United States v. Kozminski, 487 U.S. 931, 942 (1988) (citing Butler v. Perry, 240 U.S. 328, 332 (1916)).
Building upon this, our Third Circuit Court of Appeals has further elaborated that "the prohibition against involuntary servitude has always barred forced labor through physical coercion." Johnson v. Anhorn, 334 F. Supp. 2d 802, 806 (E.D. Pa. 2004) (citing Steirer v. Bethlehem Area Sch. Dist., 987 F.2d 989, 998 (3d Cir. 1993) (abrogated on other grounds by Troster v. Pa.

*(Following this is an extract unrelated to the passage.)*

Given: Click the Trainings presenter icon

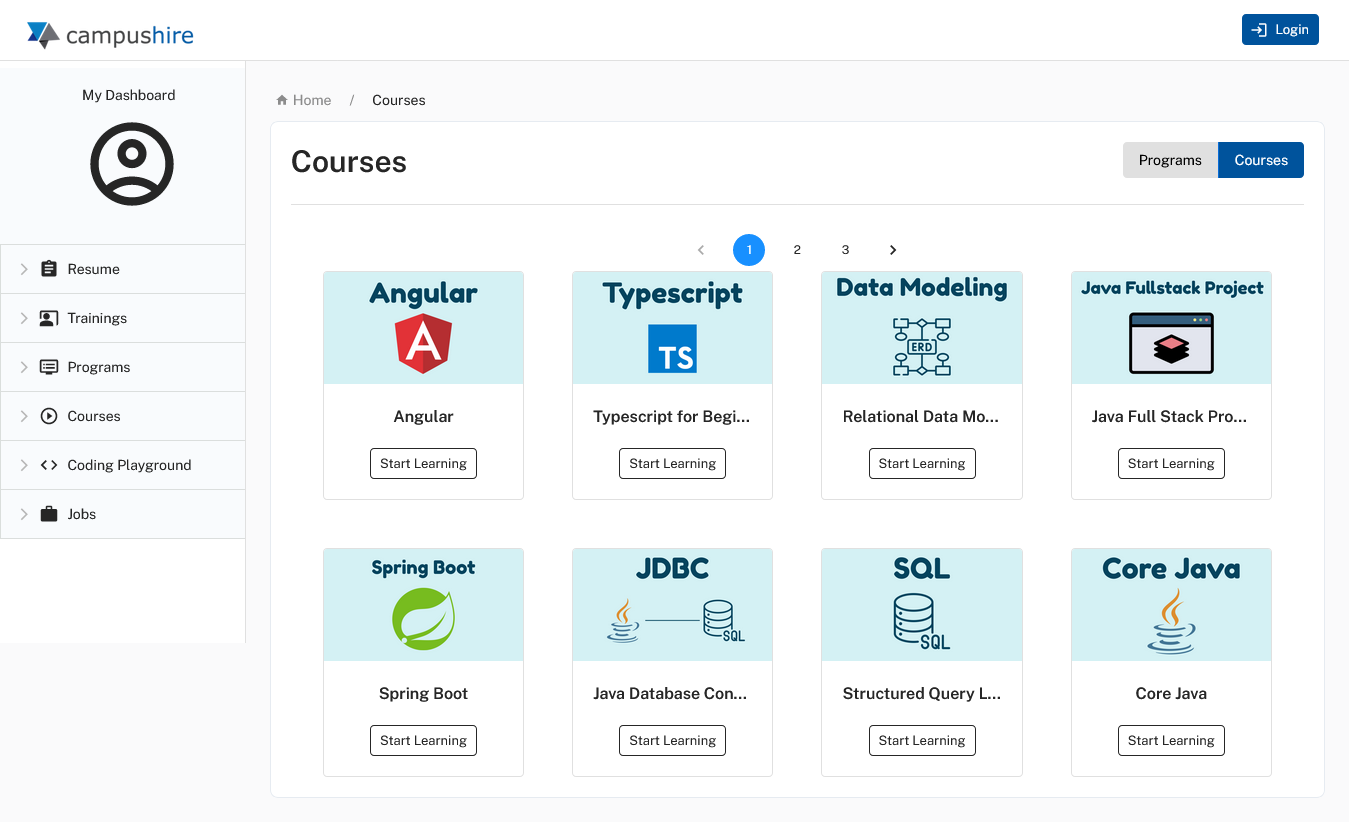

State Dep't Corrs., 65 F.3d 1086, 1090 (3d Cir. 1995))).
Neither Plaintiff's original Complaint nor his Amended Complaint contains any allegations of forced labor. (See ECF Nos. 1, 15.) Indeed, but for the conclusory assertion that Hartman subjected Plaintiff to slavery, Plaintiff does not assert any facts alleging that he was subjected to forced labor through physical coercion. See Johnson, 987 F.2d at 998. As such, we must dismiss with prejudice all claims asserted in this action by Plaintiff under the Thirteenth Amendment.
c. Plaintiff's Claims Under the Due Process Clause of the Fourteenth Amendment of the United States Constitution Survive this Motion
Third, Plaintiff alleges violations of the Fourteenth Amendment of the United States Constitution. (See ECF No. 15.) He claims "[r]acial [d]iscrimination of color and living situation and also due to being a [pretrial] detaine[e]." (Id.) As the only facts that Plaintiff has set forth pertain to his alleged assault by Hartman, we will "liberally construe" Plaintiff's Amended Complaint to allege a violation of the Due Process Clause of the Fourteenth Amendment. See Estelle v. Gamble, 429 U.S. 97, 106 (1976).

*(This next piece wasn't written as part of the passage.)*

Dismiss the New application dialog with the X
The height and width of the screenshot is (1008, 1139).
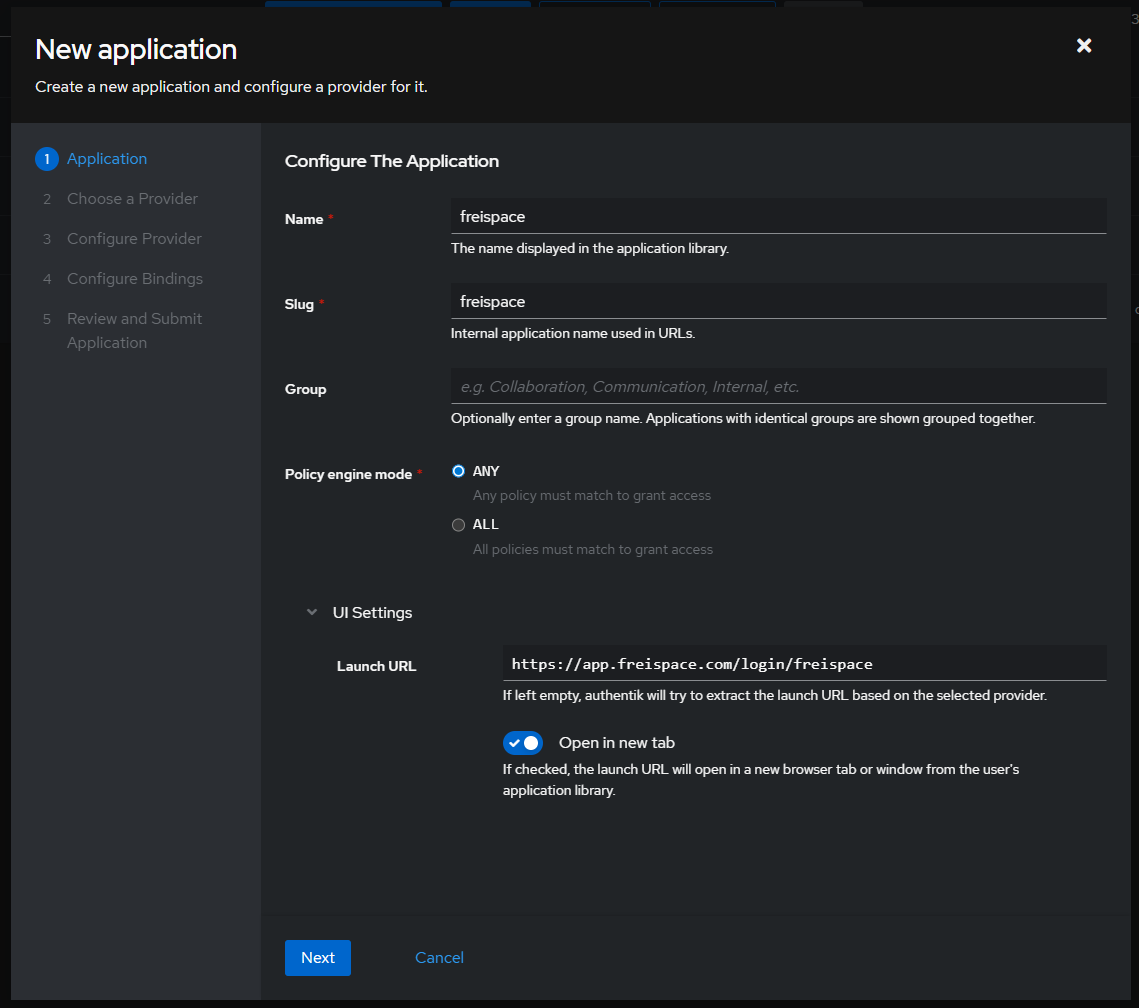(1084, 45)
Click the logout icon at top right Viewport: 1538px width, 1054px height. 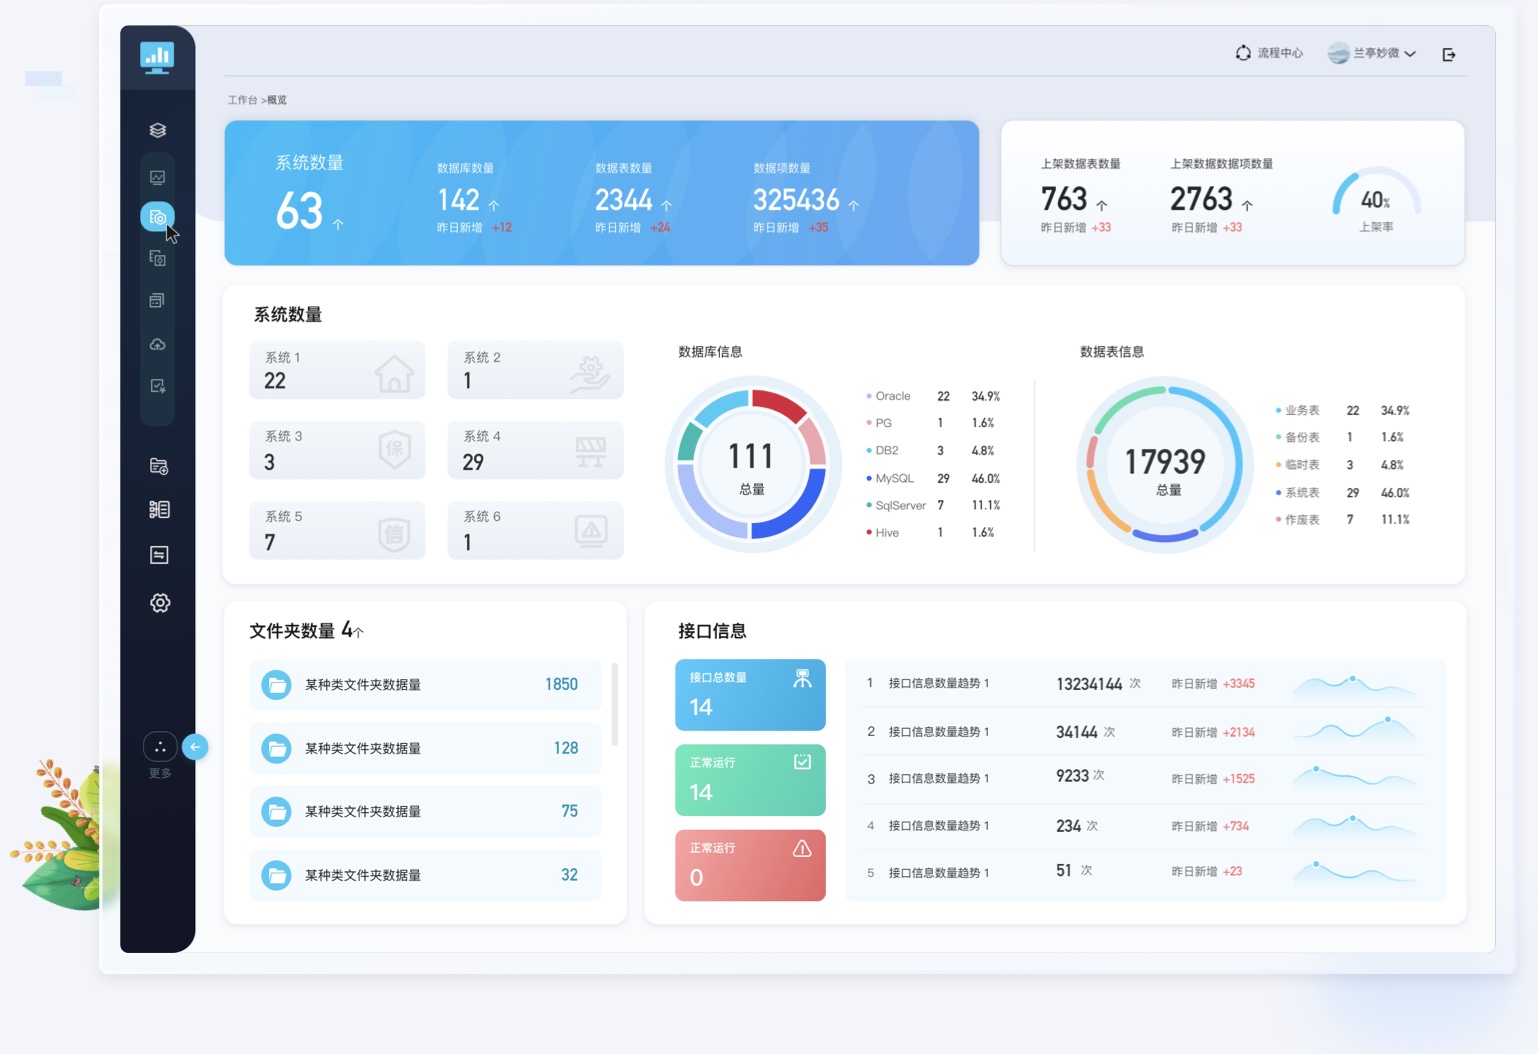[1449, 55]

The Due Process Clause of the Fourteenth Amendment "protects a pretrial detainee from the use of excessive force that amounts to punishment." Kingsley v. Hendrickson, 576 U.S. 389, 397 (2015) (citation omitted). Indeed, if the pretrial detainee's treatment is "not reasonably related to a legitimate goal—if it is arbitrary or purposeless—a court may permissibly infer that the purpose of the governmental action is punishment . . . ." Bell v. Wolfish, 441 U.S. 520, 538-39 (1979). When analyzing such questions, the court must assess whether the force "was applied in a good-faith effort to maintain or restore discipline, or maliciously and sadistically to cause harm." Brooks v. Austin, 720 F. Supp. 2d 715, 719 (E.D. Pa. 2010) (internal quotation and citation omitted).

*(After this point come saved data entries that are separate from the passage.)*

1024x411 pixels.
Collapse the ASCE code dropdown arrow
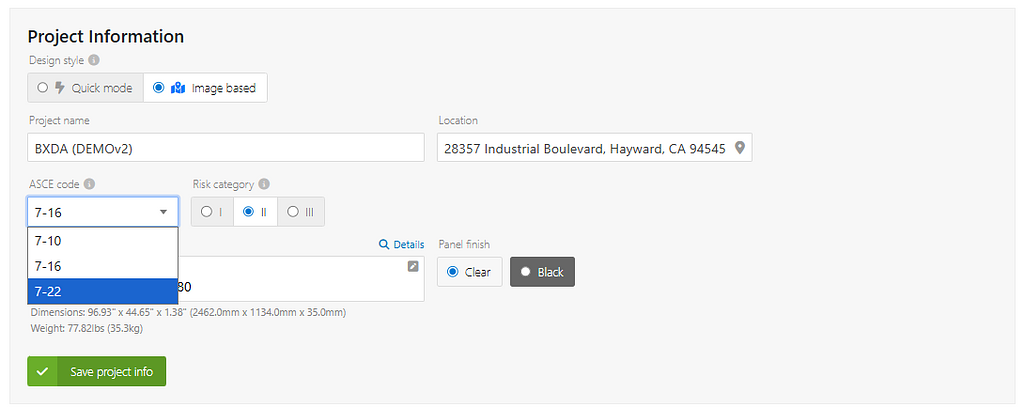point(163,212)
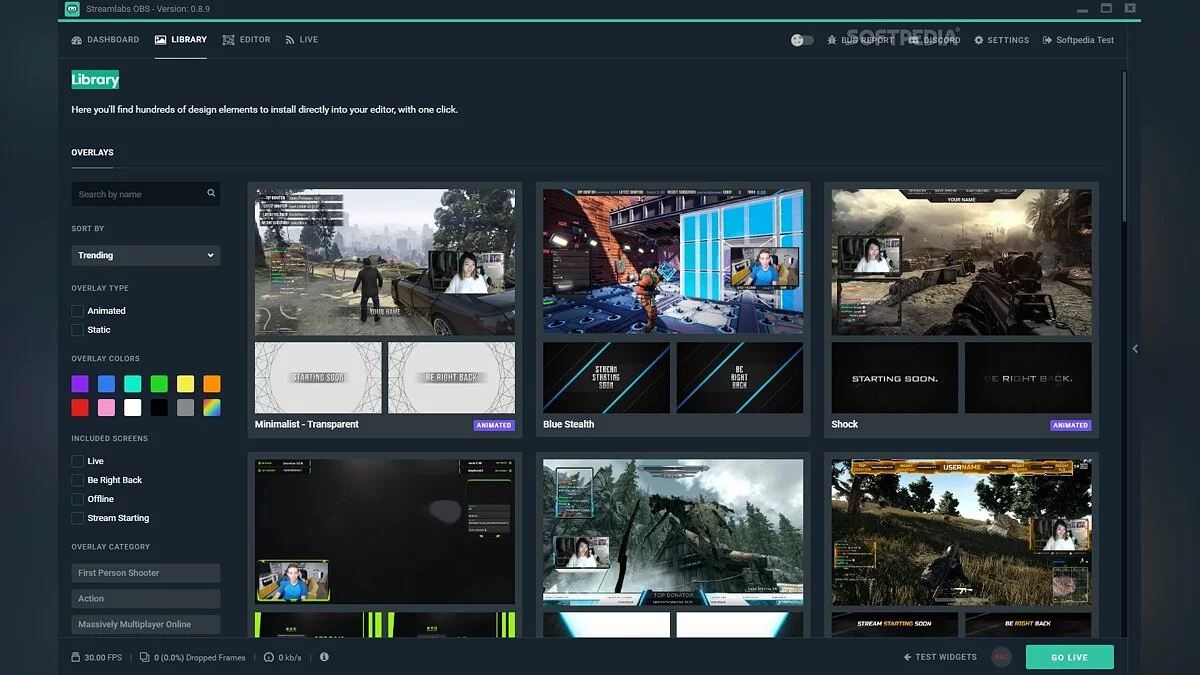Select the purple overlay color swatch
1200x675 pixels.
click(80, 384)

Here, Plaintiff has alleged that "for no reason at all . . . [he was] assaulted by Sh[e]riff Ed Hartman . . . in the back of the head until [his kufi hat] came off." (ECF No. 1 at 6.) Plaintiff further asserts that Hartman assaulted him while Plaintiff was handcuffed. (Id.) Assuming Plaintiff's allegations to be true—as required—there is no possible, legitimate goal to be achieved by striking a pretrial detainee in the back of the head while handcuffed. Additionally, Hartman has notably not challenged any of Plaintiff's factual assertions, nor has he asserted that any use of force was done "in a good-faith effort to maintain or restore discipline." Brooks, 720 F. Supp. 2d at 719. As such, we find that Plaintiff has adequately pleaded a violation of his rights under the Due Process Clause of the Fourteenth Amendment, and we will not dismiss this claim at this time.
d. Defendant Hartman's Assertion of Qualified Immunity is Denied
In response to these allegations, Defendant Hartman asserts that Plaintiff's claims are barred by the doctrine of qualified immunity. (See ECF No. 31 at 7.) Qualified immunity is the "entitlement not to stand trial or face the other burdens of litigation, conditioned on the resolution of the essentially legal question whether the conduct of which the plaintiff complains violated clearly established law." Mitchell v. Forsyth, 472 U.S. 511, 526 (1985).
To assess a claim for qualified immunity, a court must determine: (1) whether the facts that a plaintiff has alleged or shown make out a violation of a Constitutional right; and (2) whether the right at issue was clearly established at the time of the defendant's alleged misconduct. Pearson v. Callahan, 555 U.S. 223, 223-24 (2009) (citing Saucier v. Katz, 533 U.S. 194 (2001)). A Constitutional right is clearly established where "the contours of the right [are] sufficiently clear that a reasonable official would understand that what he is doing violates that right." Wilson v. Layne, 526 U.S. 603, 614-15 (1999) (citation omitted). That is, qualified immunity applies to "all [those eligible] but the plainly incompetent or those who knowingly violate the law." Ray v. Twp. of Warren, 626 F.2d 170, 173 (3d Cir. 2010) (internal quotations and citation omitted).
In the Third Circuit, it is the defendant's burden to prove that qualified immunity applies. Thomas v. Independence Twp., 463 F.3d 285, 293 (3d Cir. 2006). Indeed, it will be "upheld on a 12(b)(6) motion only when the immunity is established on the face of the complaint." Id. at 291 (quoting Leveto v. Lapina, 258 F.3d 156, 161 (3d Cir. 2001)). Moreover, the Third Circuit has emphasized "that it is generally unwise to venture into a qualified immunity analysis at the pleading stage as it is necessary to develop the factual record in the vast majority of cases." Newland v. Reehorst, 328 Fed. App'x 788, 791 n.3 (3d Cir. 2009).
In the context of a 12(b)(6) motion, "[t]he lack of a sufficient record upon which to decide the qualified immunity issue is of particular concern." Breslin v. Brainard, No. 01-7269, 2002 U.S. Dist. LEXIS 21845, at *26 n.11 (E.D. Pa. Nov. 1, 2002). Because of this, the Third Circuit has noted that our standard of review for the present motion favors the denial of qualified immunity as "we look only to the complaint to see whether there is any set of facts [P]laintiff can prove that would support a denial of immunity." Kulwicki v. Dawson, 969 F.2d 1454, 1462 (3d Cir. 1992). Thus, given this guidance and the lack of a factual record at this stage, it is premature for us to dismiss this matter based on this doctrine. Accordingly, we deny Hartman's assertion of qualified immunity.
III. CONCLUSION
For the foregoing reasons, we deny in part and grant in part Hartman's Motion. All claims asserted by Plaintiff but for those made under the Due Process Clause of the Fourteenth Amendment are dismissed with prejudice. An appropriate Order follows.